- What to do -
Each entry should be transcribed exactly as written, and any picture left out.

- Records for this exercise -

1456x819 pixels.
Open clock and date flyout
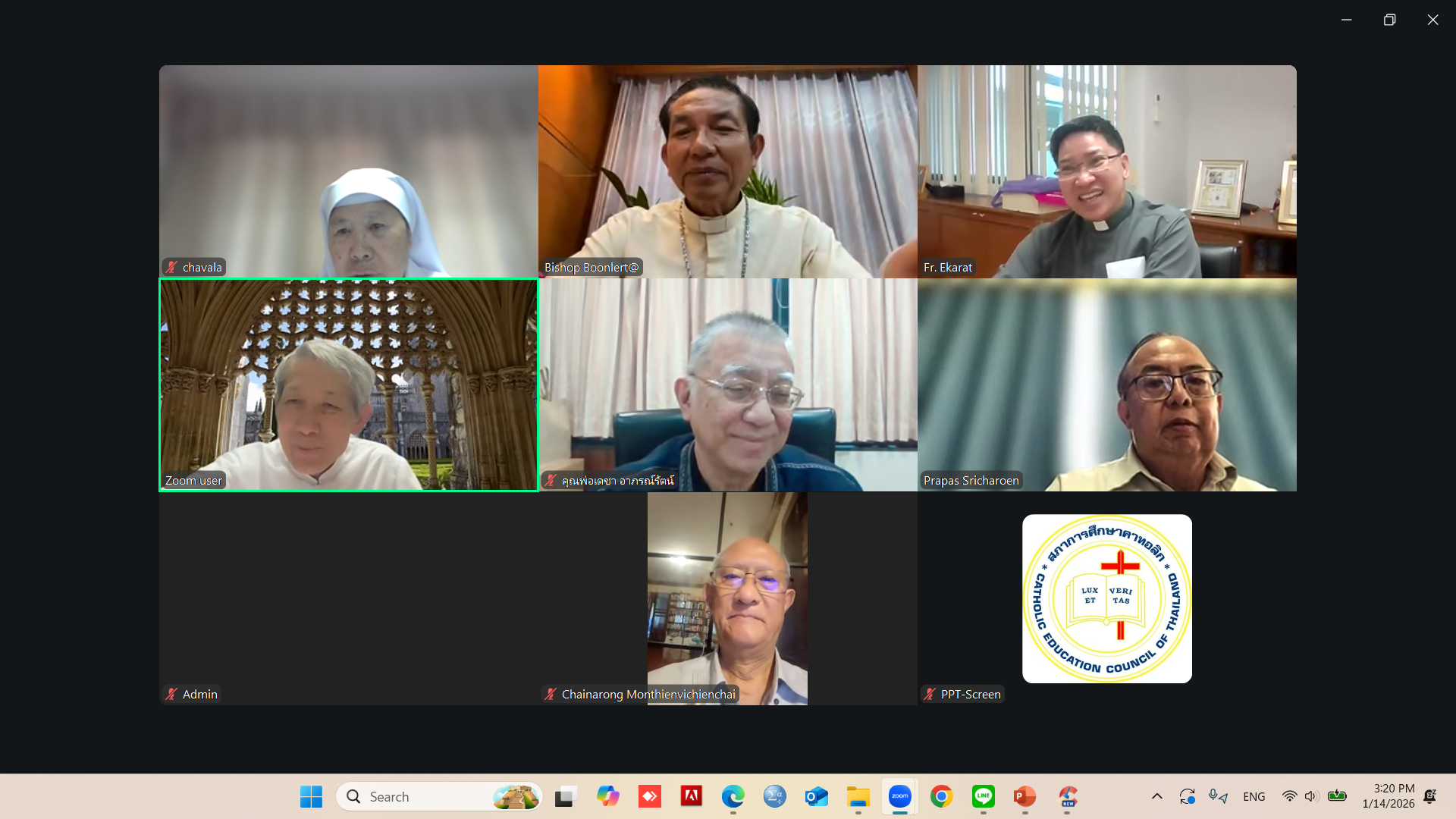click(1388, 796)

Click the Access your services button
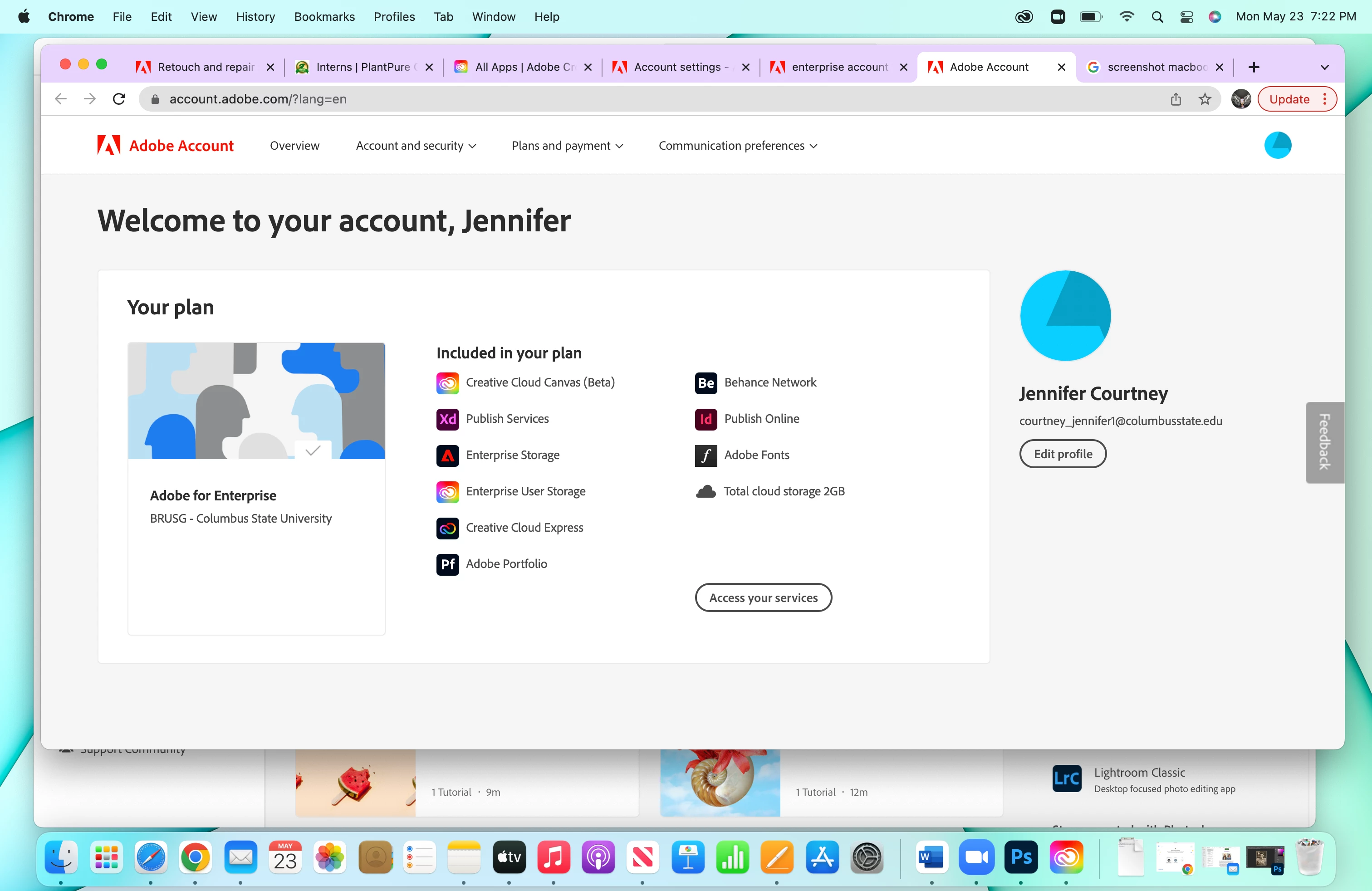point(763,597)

- Expected answer -
1456x819 pixels.
Open clock and date flyout
click(1388, 796)

Click the Access your services button
point(763,597)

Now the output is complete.